KABUL, VICTORIA PIRRICA
En
horas recientes, el gobierno de Estados Unidos se vio desbordado por sus
aliados coyunturales en Afganistán, los variopintos opositores coaligados
en la Alianza del Norte, cuyas fuerzas entraron a saco en una Kabul de
por sí destruida tras muchos años de guerras intestinas y
cinco semanas de bombardeo estadunidense.
De inmediato, en la devastada capital afgana, los vencedores
del momento ejecutaron a varios individuos en las calles, mientras que
hombres armados de ambos bandos se dieron al saqueo de almacenes de las
Naciones Unidas y comercios privados.
En tales condiciones, el designio de Washington de establecer
un gobierno afgano con todas las facciones antitalibán --y enemigas
entre sí-- no parece fácilmente realizable. De acuerdo con
los datos disponibles, la martirizada nación de Asia central seguirá
siendo víctima, por un tiempo indefinido, de las confrontaciones
tribales y de los cacicazgos frágiles de los señores de la
guerra.
En el mejor de los casos, si la Alianza del Norte logra
sobrevivir unida a un triunfo militar que le fue regalado por la fuerza
aérea de Estados Unidos, lo más probable, a juzgar por las
ejecuciones ocurridas en Kabul, es que conforme un régimen no menos
bárbaro y represivo que el talibán.
A este respecto, Amnistía Internacional ha alertado
ya sobre los riesgos de que las avanzadas militares de las facciones favorecidas
circunstancialmente por Estados Unidos, en ausencia de mecanismos de supervisión
civil internacional y hasta de estructuras de autoridad propias, provoquen
una matanza de proporciones imprevisibles.

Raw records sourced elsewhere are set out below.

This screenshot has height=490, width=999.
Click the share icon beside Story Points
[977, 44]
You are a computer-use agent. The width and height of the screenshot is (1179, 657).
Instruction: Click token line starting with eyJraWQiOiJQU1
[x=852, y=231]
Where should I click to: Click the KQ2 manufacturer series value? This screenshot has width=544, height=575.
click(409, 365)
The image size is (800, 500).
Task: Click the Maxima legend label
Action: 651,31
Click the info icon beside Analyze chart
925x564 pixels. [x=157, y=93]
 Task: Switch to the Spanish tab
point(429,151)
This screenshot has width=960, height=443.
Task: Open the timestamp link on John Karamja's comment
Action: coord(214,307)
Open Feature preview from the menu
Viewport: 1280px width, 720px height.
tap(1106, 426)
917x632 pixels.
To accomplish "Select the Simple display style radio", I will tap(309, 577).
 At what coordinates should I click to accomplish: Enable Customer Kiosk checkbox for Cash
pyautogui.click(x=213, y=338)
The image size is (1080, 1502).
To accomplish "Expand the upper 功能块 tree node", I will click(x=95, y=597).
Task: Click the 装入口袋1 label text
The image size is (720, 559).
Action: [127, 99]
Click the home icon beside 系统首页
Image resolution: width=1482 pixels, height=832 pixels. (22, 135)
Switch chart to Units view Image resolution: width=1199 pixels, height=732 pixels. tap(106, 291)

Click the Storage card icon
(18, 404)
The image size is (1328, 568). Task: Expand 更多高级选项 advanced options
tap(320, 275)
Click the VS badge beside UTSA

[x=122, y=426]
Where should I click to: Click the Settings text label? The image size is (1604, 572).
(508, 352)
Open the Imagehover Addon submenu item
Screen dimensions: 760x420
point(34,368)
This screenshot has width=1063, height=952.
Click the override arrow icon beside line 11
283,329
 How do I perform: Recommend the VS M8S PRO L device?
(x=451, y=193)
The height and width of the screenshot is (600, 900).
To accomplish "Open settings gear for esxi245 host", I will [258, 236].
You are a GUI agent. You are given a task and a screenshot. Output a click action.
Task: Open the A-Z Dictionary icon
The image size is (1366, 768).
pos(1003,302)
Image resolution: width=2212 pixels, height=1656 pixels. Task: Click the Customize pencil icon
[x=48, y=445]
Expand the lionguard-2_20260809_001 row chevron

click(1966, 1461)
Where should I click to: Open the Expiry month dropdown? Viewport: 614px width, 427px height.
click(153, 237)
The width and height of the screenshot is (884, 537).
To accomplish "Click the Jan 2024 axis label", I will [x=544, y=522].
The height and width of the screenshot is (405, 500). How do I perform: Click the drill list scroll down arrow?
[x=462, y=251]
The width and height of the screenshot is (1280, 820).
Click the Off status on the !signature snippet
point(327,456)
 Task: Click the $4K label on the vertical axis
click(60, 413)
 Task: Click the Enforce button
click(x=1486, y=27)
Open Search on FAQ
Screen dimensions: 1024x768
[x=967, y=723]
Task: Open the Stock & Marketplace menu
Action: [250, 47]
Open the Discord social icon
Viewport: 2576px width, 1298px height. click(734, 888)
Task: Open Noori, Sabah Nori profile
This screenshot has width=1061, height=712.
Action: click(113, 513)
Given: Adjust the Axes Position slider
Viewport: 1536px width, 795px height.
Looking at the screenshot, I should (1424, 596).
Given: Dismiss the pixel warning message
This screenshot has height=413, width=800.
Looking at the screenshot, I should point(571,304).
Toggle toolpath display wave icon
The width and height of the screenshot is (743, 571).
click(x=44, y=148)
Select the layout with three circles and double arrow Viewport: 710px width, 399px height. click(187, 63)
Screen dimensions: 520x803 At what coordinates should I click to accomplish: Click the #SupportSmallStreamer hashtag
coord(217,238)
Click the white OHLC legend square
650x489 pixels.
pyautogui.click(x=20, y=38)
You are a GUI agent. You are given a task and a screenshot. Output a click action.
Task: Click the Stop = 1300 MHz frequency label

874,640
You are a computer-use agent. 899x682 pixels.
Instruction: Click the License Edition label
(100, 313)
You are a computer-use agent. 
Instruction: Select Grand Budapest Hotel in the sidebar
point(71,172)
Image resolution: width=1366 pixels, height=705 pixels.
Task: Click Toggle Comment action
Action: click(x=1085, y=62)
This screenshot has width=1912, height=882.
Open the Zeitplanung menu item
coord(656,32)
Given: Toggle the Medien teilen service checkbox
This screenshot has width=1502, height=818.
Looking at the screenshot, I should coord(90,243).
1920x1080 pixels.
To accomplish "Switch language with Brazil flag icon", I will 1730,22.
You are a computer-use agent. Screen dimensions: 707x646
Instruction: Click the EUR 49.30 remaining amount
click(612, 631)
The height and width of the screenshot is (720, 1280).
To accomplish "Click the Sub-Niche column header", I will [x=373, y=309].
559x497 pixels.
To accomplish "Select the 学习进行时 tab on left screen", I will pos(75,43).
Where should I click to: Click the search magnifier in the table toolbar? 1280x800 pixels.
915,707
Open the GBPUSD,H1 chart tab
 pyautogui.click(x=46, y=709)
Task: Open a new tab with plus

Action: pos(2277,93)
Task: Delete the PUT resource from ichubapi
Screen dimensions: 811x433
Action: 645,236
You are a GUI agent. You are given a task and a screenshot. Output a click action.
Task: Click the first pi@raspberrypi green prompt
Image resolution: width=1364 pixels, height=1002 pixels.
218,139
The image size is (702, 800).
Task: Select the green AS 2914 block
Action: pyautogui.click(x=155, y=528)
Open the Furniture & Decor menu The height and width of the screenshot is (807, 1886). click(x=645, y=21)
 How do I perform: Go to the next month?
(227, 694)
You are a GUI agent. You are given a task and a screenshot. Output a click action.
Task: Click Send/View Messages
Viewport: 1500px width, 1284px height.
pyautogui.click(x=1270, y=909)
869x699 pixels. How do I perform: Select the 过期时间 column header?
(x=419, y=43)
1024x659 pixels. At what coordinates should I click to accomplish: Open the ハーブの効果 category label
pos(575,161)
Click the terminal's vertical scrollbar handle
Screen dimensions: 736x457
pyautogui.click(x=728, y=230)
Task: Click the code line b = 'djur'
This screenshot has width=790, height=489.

Lo ocurrido hasta el momento es ya una vergüenza
para Washington y Londres, los gobiernos occidentales más activamente
involucrados en la guerra contra Afganistán. A lo que puede verse,
dos países que hablan invariablemente en nombre de la democracia,
los derechos humanos y la civilización, han puesto sus maquinarias
bélicas al servicio de hordas de matones no menos sanguinarias que
los aparentemente vencidos talibanes, no menos involucradas que éstos
en el trasiego masivo de heroína y, lo más paradójico,
no menos hostiles hacia occidente.
Por otra parte, los más recientes sucesos en el
frente afgano no parecen afectar de manera significativa a la organización
Al Qaeda, responsabilizada por Washington de los atentados del 11 de septiembre,
toda vez que los principales centros de ese grupo nunca estuvieron en Kabul.
El supuesto enemigo permanece, pues, incólume, después de
semanas de bombardeos, de miles de vidas inocentes segadas por las bombas
y de muchos millones de dólares gastados.
Finalmente, en el supuesto de que la caída de Kabul
significase el fin de los talibanes y de la organización de Osama
Bin Laden, cabe preguntarse cuánto tiempo pasará antes de
que los vencedores del momento se enemisten con sus promotores occidentales.
Así ocurrió con Saddam Hussein, así ocurrió
con los propios talibanes y con Bin Laden, y no hay razones para pensar
que en adelante las cosas vayan a ser distintas.